Saturday, May 12, 2007

Mother's Day

At the Stockman's Cafe this past winter a discussion arose that stuck in my mind.  It was during a particularly cold time when calving season and bitter cold collided.  The discussion was about cows that are either "good mothers" or "bad mothers".  This of course played a tremendous role on the survival of the new born calf in the very bitter conditions.  Some cows will find a good sheltered draw out of the wind, have her calf with temperatures well below zero and save the calf.  She'll nuzzle, lick and moo at him until he gets up and nurses.  Some cows won't.
That got me thinking (which might scare some of you) about nature and mothers.  I once seen a hen take on a coyote to protect her chicks while the other hens scattered;  watched as some cats brought food back to the kittens while other cats stood at the bowl and meowed to be fed;  seen some sows build "nest" when they were getting ready to farrow while others laid in the mud to stay cool.  Some just have a natural "mothering" ability.
Now I know women don't like to be compared to hens or cats (and especially not cows and sows), but it's true, there are good mothers and bad mothers in the human race too.  All one needs to do is sit at a mall somewhere and watch for a few minutes, you'll see the difference quickly.  I was fortunate enough to be blessed with a good mom.
Mom taught me to laugh.  I can still see her start snickering when she would see or hear something funny.  And if the "funny" kept going she would break out in a full blown "ha ha".  Then she'd get red-faced and embarrassed and go to fanning her self.
Mom taught me to squirrel hunt.  We'd walk the woods after the leaves were off the trees and she'd point them out for me.  Then she'd tell me how to sight him and would give all sorts of encouragement especially if I missed.

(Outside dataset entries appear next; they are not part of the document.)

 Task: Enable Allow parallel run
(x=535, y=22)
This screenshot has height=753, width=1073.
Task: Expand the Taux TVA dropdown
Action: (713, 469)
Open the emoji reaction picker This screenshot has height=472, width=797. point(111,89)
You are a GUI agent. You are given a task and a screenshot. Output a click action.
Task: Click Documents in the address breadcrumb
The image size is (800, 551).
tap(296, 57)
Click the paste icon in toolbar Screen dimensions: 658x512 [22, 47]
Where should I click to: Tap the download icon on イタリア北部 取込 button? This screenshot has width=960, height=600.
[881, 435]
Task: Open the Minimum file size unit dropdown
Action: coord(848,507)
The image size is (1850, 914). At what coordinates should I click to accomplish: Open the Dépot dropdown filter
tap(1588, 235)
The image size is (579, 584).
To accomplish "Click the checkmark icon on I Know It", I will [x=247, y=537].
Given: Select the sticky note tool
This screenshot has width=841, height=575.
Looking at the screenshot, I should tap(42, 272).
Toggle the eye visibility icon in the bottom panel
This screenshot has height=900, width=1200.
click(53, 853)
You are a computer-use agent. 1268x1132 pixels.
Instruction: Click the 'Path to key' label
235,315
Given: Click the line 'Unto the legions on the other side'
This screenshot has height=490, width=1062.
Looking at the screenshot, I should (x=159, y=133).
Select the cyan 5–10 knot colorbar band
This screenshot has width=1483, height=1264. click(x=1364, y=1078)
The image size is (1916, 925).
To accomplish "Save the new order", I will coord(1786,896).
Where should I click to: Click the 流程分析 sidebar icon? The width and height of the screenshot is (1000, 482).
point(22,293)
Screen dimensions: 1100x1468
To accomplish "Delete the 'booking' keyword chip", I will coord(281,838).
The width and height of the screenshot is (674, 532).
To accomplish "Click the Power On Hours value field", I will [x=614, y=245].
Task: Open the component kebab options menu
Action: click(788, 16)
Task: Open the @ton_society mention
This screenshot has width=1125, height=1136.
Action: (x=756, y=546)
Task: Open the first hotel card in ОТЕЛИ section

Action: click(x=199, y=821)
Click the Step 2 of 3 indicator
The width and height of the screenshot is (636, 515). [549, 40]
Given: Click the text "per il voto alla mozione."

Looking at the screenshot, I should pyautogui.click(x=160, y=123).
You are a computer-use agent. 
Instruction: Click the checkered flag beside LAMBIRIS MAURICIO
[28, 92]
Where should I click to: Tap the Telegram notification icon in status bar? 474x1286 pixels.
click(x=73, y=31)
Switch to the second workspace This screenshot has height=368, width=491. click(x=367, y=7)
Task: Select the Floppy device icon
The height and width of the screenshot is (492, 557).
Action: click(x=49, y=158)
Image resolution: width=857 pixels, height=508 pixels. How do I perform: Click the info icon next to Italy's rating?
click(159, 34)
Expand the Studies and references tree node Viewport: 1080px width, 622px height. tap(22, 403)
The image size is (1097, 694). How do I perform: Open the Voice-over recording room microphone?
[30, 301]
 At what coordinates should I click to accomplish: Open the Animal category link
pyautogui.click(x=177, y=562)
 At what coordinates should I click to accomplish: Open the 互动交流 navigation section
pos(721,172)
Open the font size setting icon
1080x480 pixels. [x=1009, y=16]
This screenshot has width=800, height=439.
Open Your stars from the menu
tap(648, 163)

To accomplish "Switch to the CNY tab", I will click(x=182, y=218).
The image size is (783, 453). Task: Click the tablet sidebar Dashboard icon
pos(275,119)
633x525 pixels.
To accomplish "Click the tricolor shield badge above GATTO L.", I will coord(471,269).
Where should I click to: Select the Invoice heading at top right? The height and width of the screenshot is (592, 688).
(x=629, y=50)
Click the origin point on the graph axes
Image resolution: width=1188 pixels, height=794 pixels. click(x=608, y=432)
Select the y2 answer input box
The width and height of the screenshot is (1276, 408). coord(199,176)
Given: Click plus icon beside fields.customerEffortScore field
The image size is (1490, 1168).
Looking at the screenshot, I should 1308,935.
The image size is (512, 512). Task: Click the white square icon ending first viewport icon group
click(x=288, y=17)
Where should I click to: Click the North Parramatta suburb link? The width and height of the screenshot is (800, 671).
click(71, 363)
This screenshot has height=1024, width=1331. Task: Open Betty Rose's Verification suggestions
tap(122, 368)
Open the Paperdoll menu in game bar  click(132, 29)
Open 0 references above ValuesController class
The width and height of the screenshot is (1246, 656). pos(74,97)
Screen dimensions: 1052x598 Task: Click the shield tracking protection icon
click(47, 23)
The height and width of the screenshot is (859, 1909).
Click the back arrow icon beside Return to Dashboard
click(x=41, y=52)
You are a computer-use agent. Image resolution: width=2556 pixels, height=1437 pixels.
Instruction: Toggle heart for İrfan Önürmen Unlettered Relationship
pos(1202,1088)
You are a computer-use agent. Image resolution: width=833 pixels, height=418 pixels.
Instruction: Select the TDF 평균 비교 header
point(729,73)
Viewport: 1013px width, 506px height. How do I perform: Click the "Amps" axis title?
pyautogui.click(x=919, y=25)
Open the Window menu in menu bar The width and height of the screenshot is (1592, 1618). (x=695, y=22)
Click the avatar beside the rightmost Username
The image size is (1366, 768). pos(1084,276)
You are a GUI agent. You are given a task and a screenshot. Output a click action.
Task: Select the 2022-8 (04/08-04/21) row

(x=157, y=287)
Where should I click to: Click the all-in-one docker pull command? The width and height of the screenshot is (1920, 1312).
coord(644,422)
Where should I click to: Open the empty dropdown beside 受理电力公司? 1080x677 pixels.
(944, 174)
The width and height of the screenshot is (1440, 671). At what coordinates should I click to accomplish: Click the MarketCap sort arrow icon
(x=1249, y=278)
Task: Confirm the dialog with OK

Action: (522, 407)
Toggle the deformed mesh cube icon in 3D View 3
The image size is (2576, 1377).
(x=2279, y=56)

Mom wasn't afraid of spanking us kids either.  As a matter of fact she gave me my last spanking when I was in junior high.  I still remember it quite well, don't remember exactly what I done, but do remember I KNEW I had it coming!!  A few times I remember Mom sending me to bed without any supper.  Then a couple hours later my older brother would show up with a piece of cake or a couple of cookies (Mom would never bring it herself because that would have been going against the punishment!)
Mom taught me hospitality.  Never was she inhospitable to anyone.  No matter who us kids or Dad would come dragging home, she'd make them feel like family.  And if they left hungry, it was their own fault cause she could cook.   Whether it was a picnic at Bolin Bridge or a family dinner with all the trimin's there was always room for one more.
Mom also taught me to sing.  She had a wonderful alto voice and us kids grew up on four part southern gospel music.  Some of her favorite hymns were written by Albert E Brumley who was sort of a shirt-tail relation.  His songs included I'll Fly Away, Did You Ever Go Sailing, If We Never Meet Again and many more.  There are a few songs I have trouble singing today because it opens the floodgates of memories.
Mom has gone home now, but the lessons she taught us will forever live within each of us kids and all that she met.  I truly was a blessed man to have a mother with natural "mothering" ability.
Addendum: Not only was I blessed with a great mother, but I was blessed with a wife who also had that natural mothering ability. And her daughters are following closely in her footsteps.